Ее голос звучал приглушенно. Я обернулся и увидел, что пижамная курточка болтается на ее голове и локтях. Она выглядела как труп, который кто-то начал мумифицировать, но бросил, утратив интерес.
— Серьезно? — спросил я, но хмыкнул и помог ей выпутаться из пижамы. Затем плюхнулся на закрытый унитаз и нашел в шкафчике «Спорте Иллюстрейтед».
Пич забралась в ванну и стала мурлыкать песенку из «Холодного сердца». Я хотел сказать, чтобы она не шумела, ведь мама еще спит. А потом решил, что мне плевать, если Пич ее разбудит.
Вскоре я ей подпевал.
Прогулка через лес была для меня чем-то вроде терапии. Дом оставался котлом дурных воспоминаний и конфликтов с мамой, но Дикая Лощина напоминала мне о друзьях, в первую очередь — о Крисе. Не только потому, что в лесу мы с помощью Барли и его отца построили отпадный домик на дереве. Мы и другим здесь занимались: играли в прятки, искали грибы, разглядывали порножурналы, даже играли в войну с пневматическими пистолетами. Местные крутые холмы казались нам горами, а болотистые низины — зыбучими песками. На западном краю Лощины лежал ржавый остов небесно-голубого «Студебекера» из 1950-х.

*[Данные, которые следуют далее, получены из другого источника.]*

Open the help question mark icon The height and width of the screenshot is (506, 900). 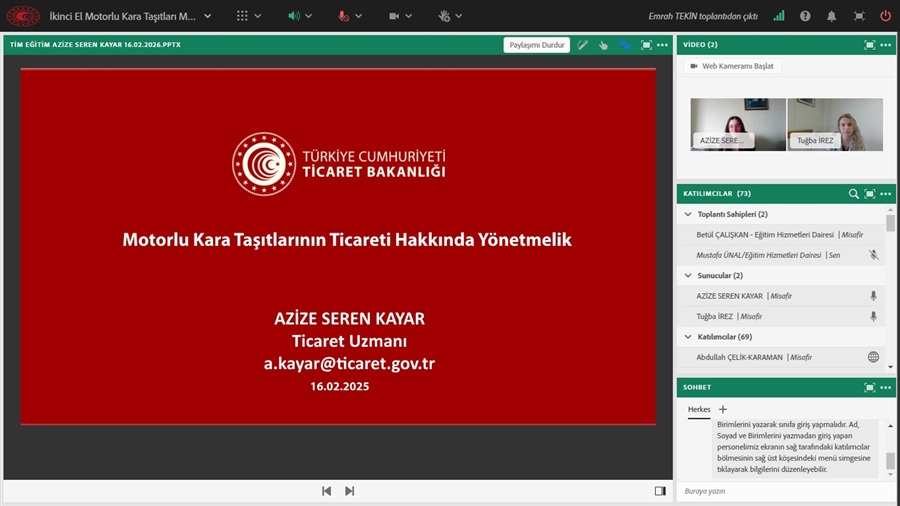[805, 16]

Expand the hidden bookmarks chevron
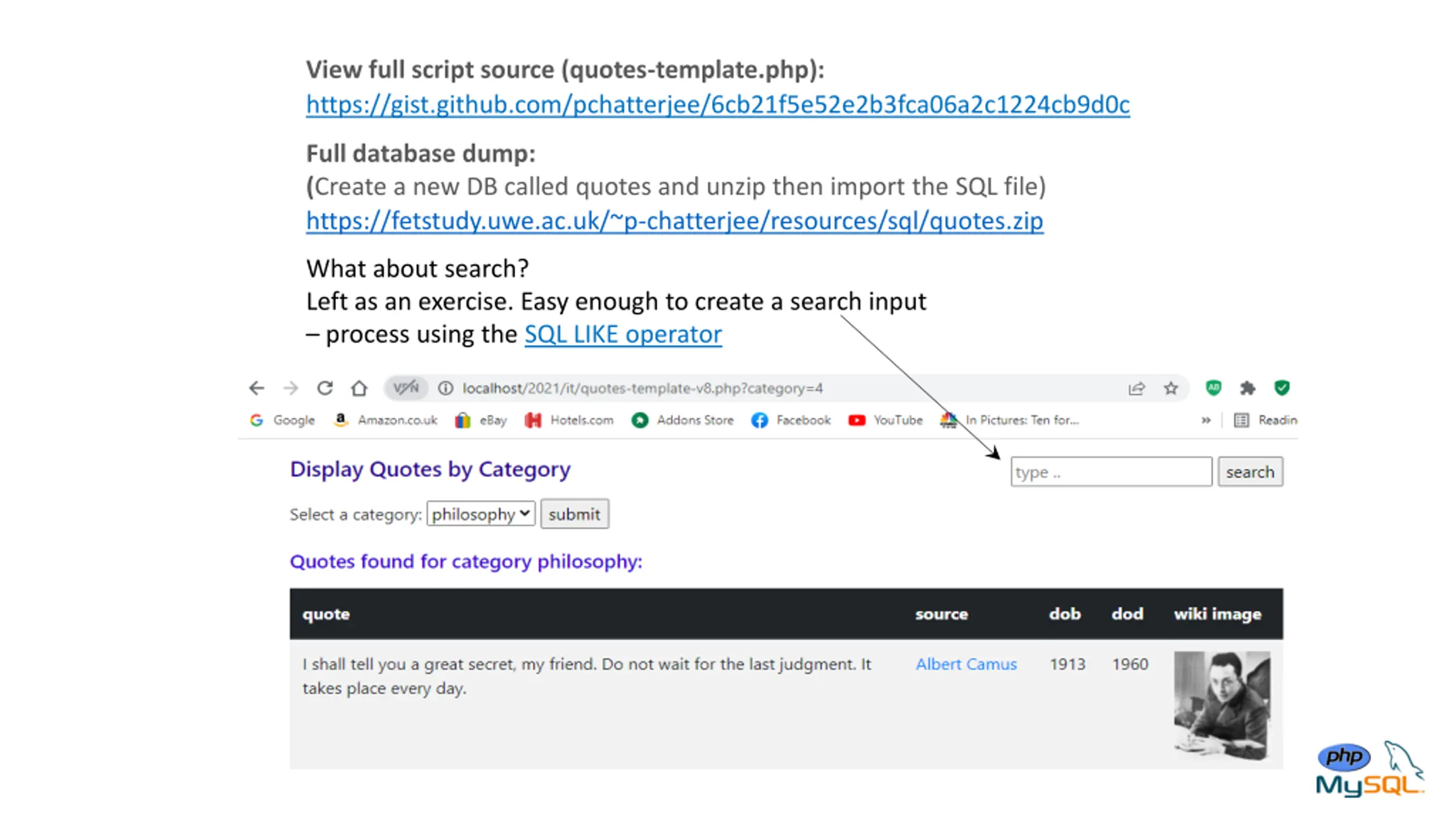tap(1206, 420)
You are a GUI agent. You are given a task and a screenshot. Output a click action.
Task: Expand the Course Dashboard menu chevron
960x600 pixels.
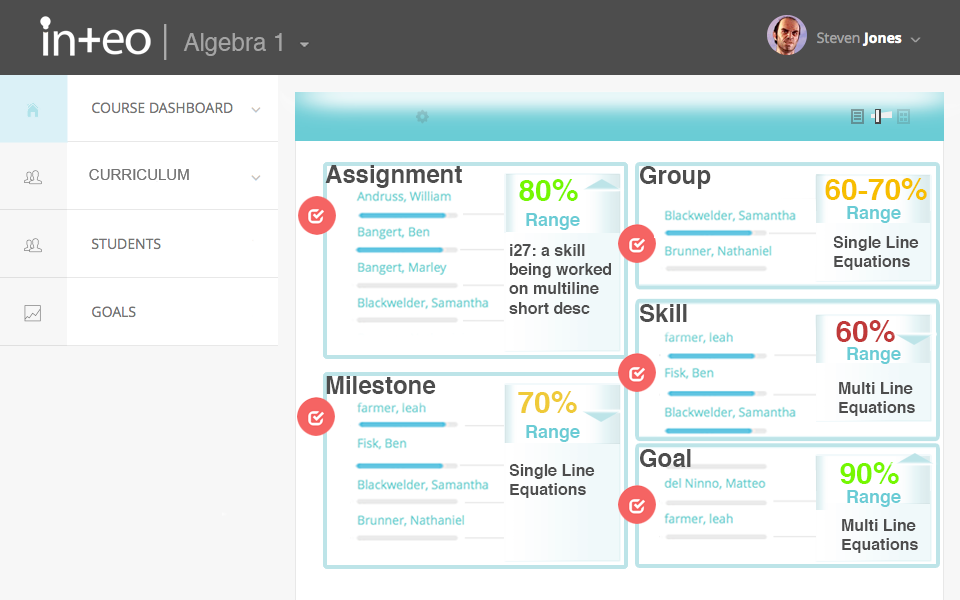pyautogui.click(x=256, y=110)
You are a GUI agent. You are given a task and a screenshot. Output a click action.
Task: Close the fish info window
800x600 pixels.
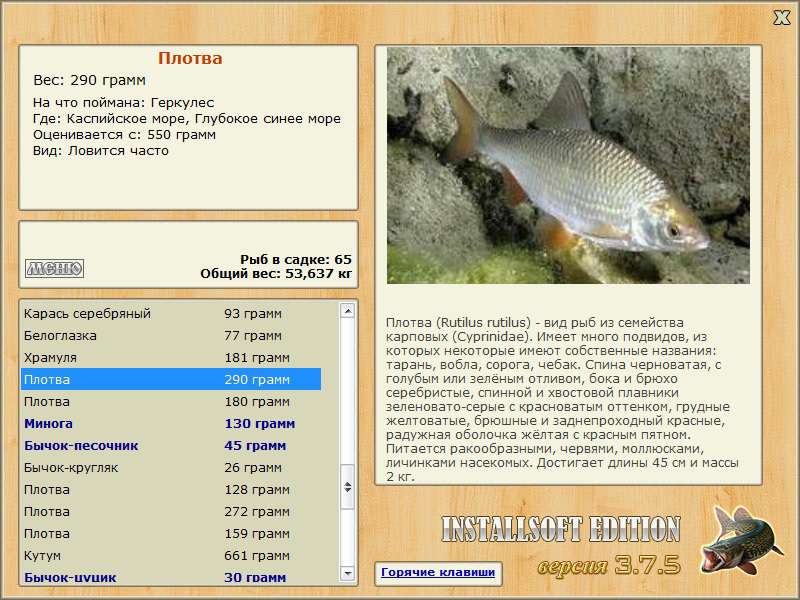781,17
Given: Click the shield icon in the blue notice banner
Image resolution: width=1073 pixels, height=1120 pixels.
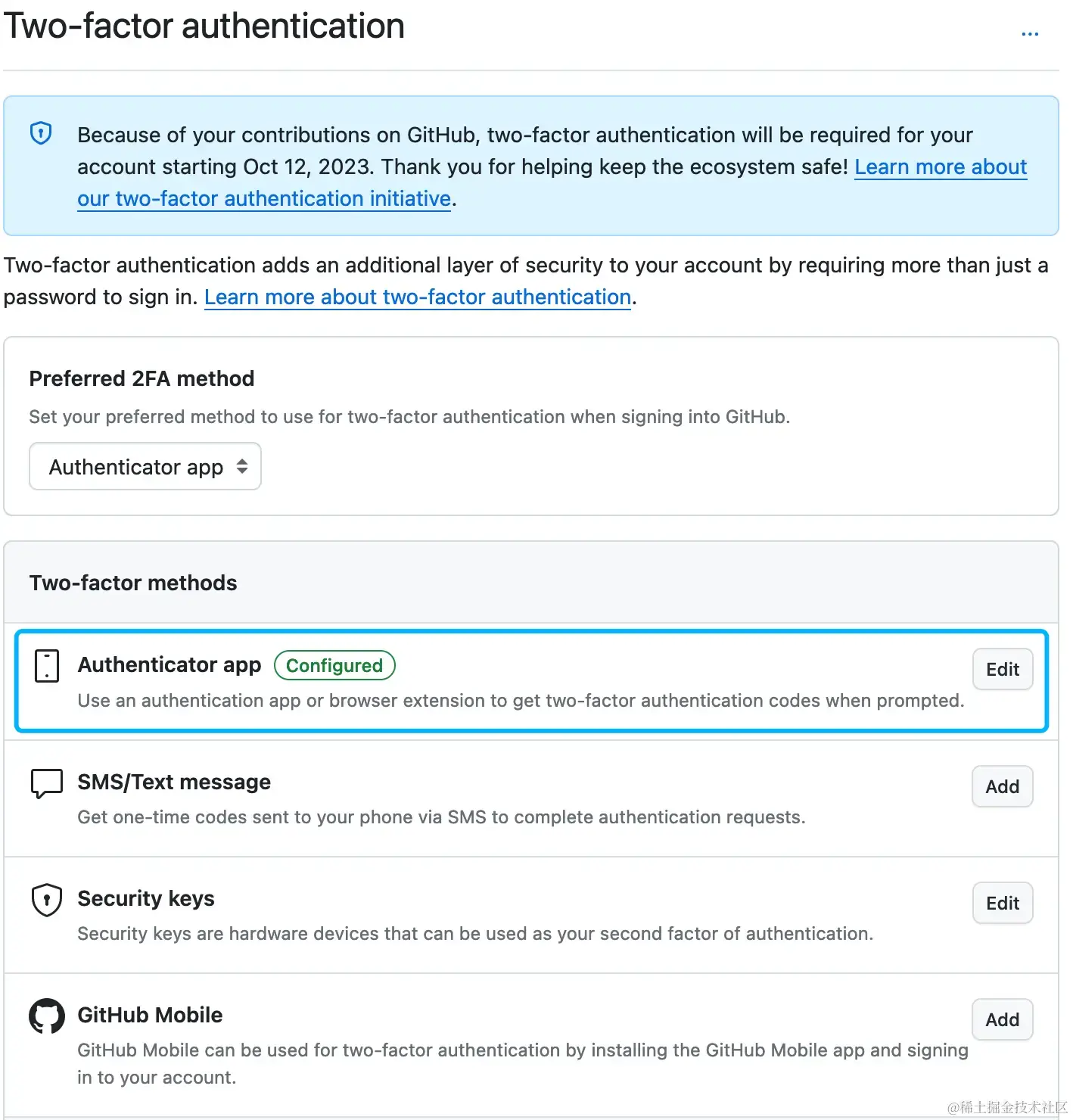Looking at the screenshot, I should (x=41, y=134).
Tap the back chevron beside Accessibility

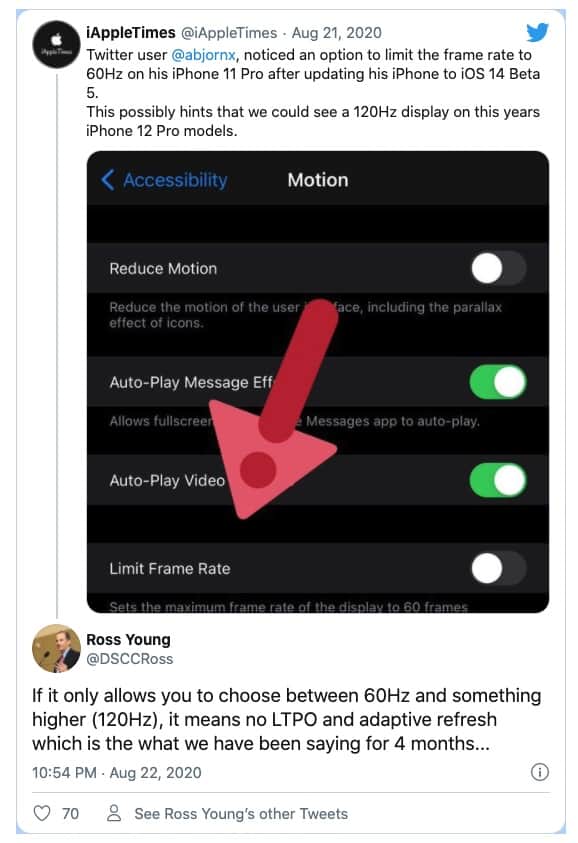pyautogui.click(x=108, y=180)
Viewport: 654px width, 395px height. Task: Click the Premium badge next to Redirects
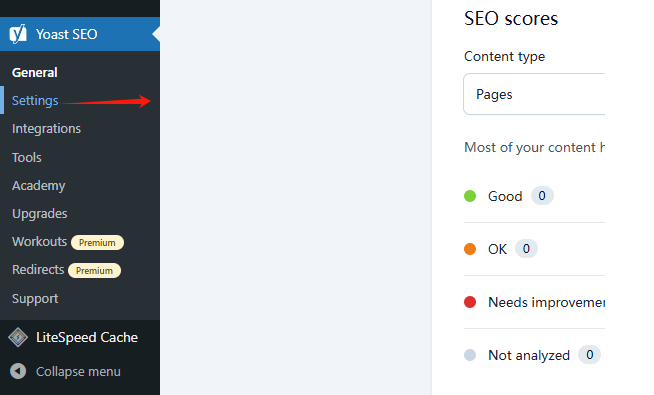tap(94, 270)
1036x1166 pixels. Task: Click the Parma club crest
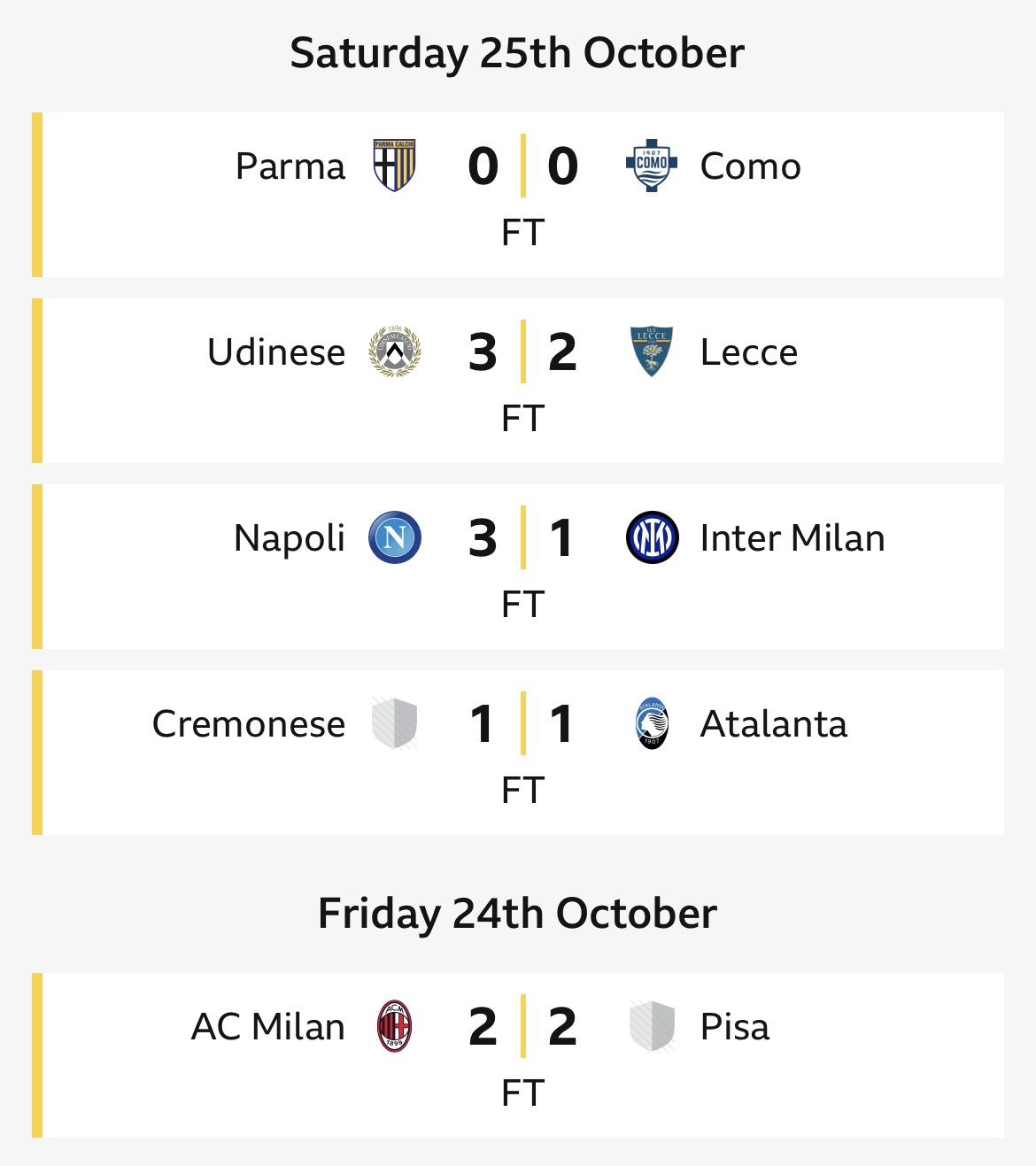[x=394, y=166]
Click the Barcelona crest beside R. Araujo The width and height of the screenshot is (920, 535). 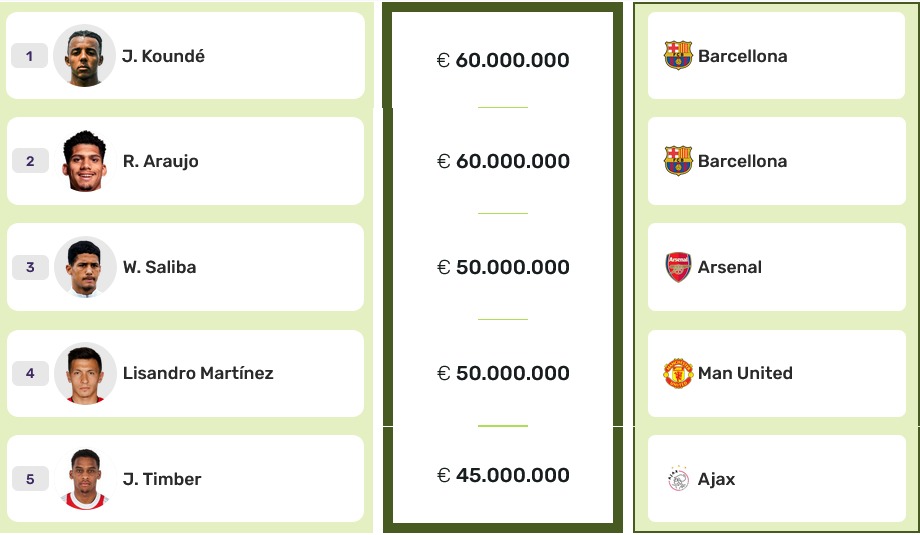point(678,161)
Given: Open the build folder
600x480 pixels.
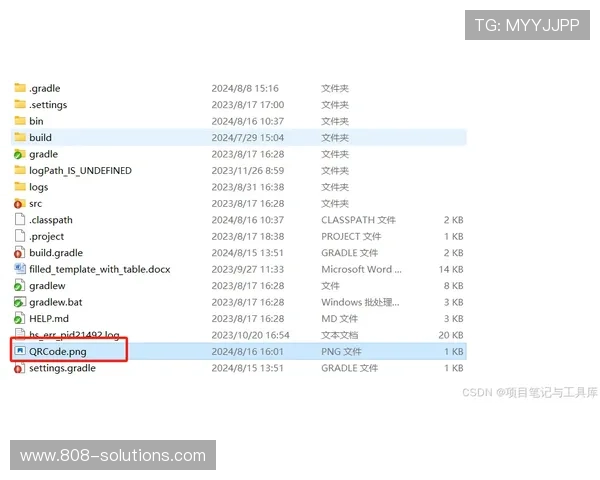Looking at the screenshot, I should [x=40, y=137].
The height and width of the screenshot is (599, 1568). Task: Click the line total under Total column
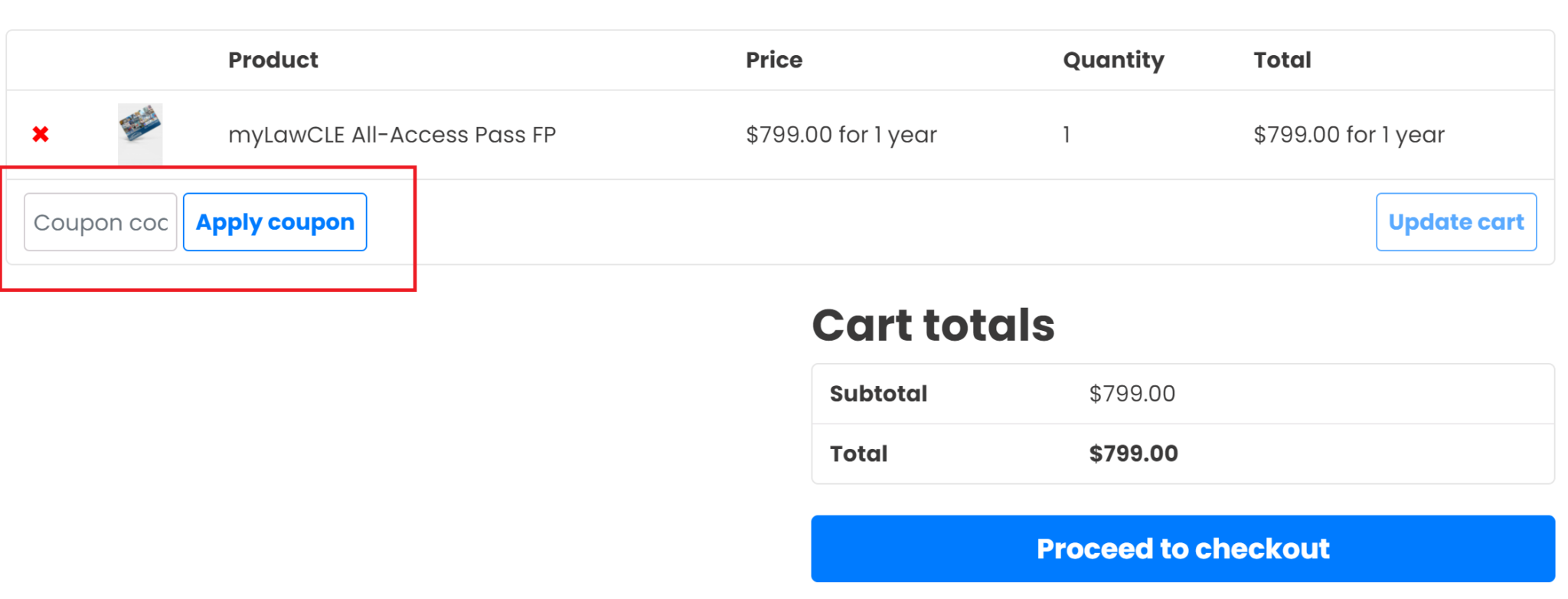click(1348, 135)
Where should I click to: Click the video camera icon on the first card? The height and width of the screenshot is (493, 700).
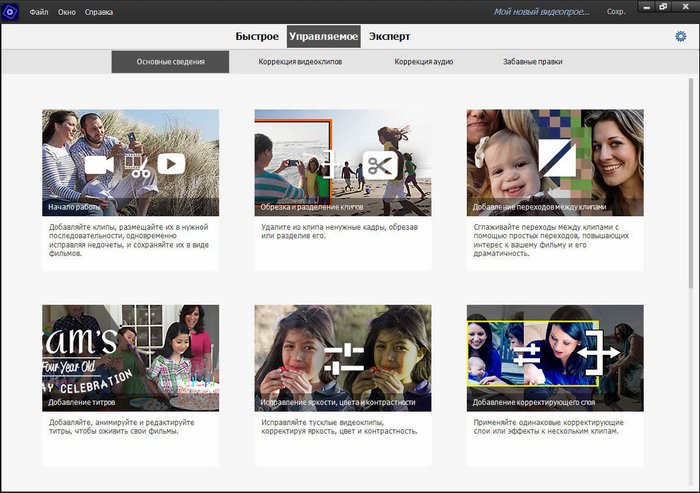pyautogui.click(x=100, y=164)
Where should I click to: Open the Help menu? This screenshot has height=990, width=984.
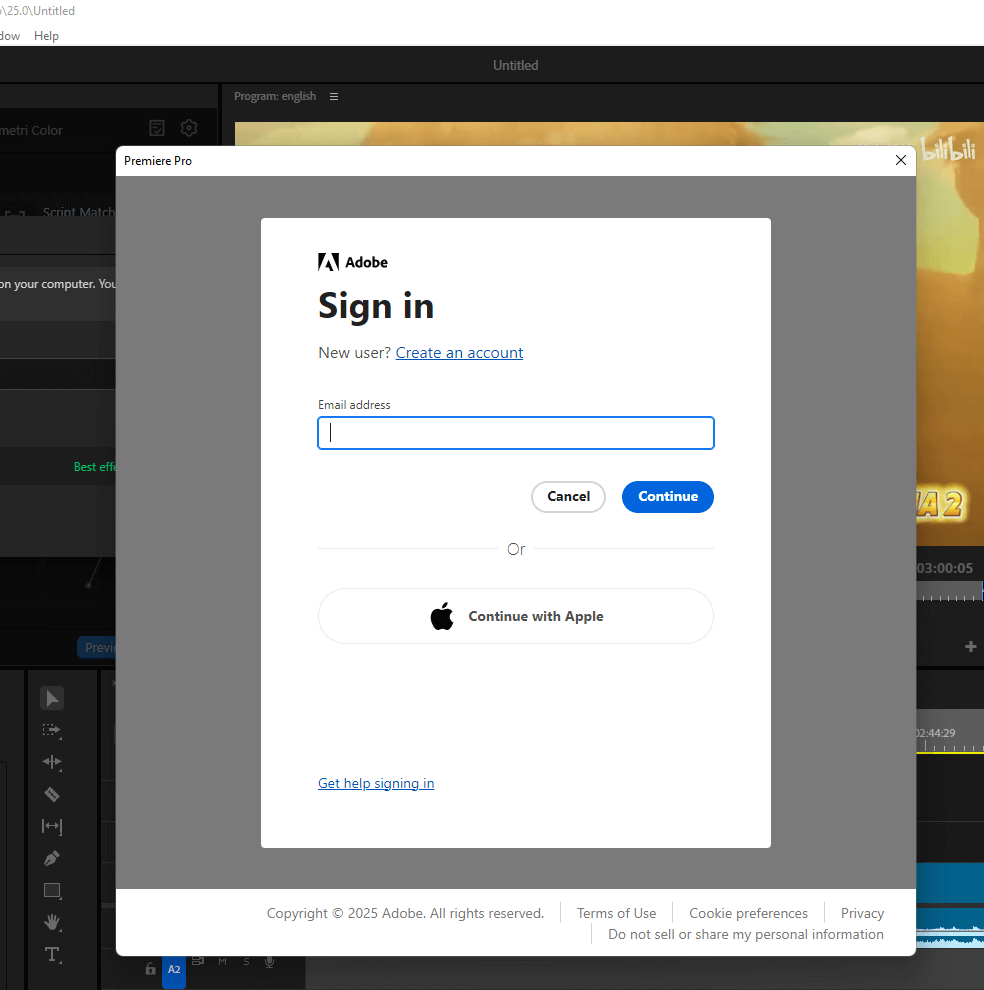(x=46, y=36)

Как он туда попал, мы с Крисом понятия не имели, но несколько раз сидели в нем, воображая, что участвуем в «Инди-500» или уходим от полицейской погони.
Завидев домик на дереве, я услышал царапанье, доносившееся из-под фанерных листов. Лес зазеленел за последние пару недель, и я совершил ошибку, оторвав глаза от тропинки, чтобы взглянуть вверх. Ноги сразу же запутались в сплетении крапивы и других сорняков, среди которых мог быть и ядовитый плющ. Я его ненавидел и умудрялся обжигаться каждое чертово лето. Ноги уже зудели.
Царапанье становилось громче по мере моего приближения.
— Это ты, Барли? — позвал я.
Звук на секунду стих, и я понял, что это он. Крис ответил бы сразу, но не Барли. Нет, мой очкастый друг превращал все в сцену из кинофильма. Я мог представить, как он наверху прислушивался к моим шагам. Сдерживал дыхание так, словно от этого зависела его жизнь, и ждал, когда я себя выдам. Будто мы воевали или были шпионами.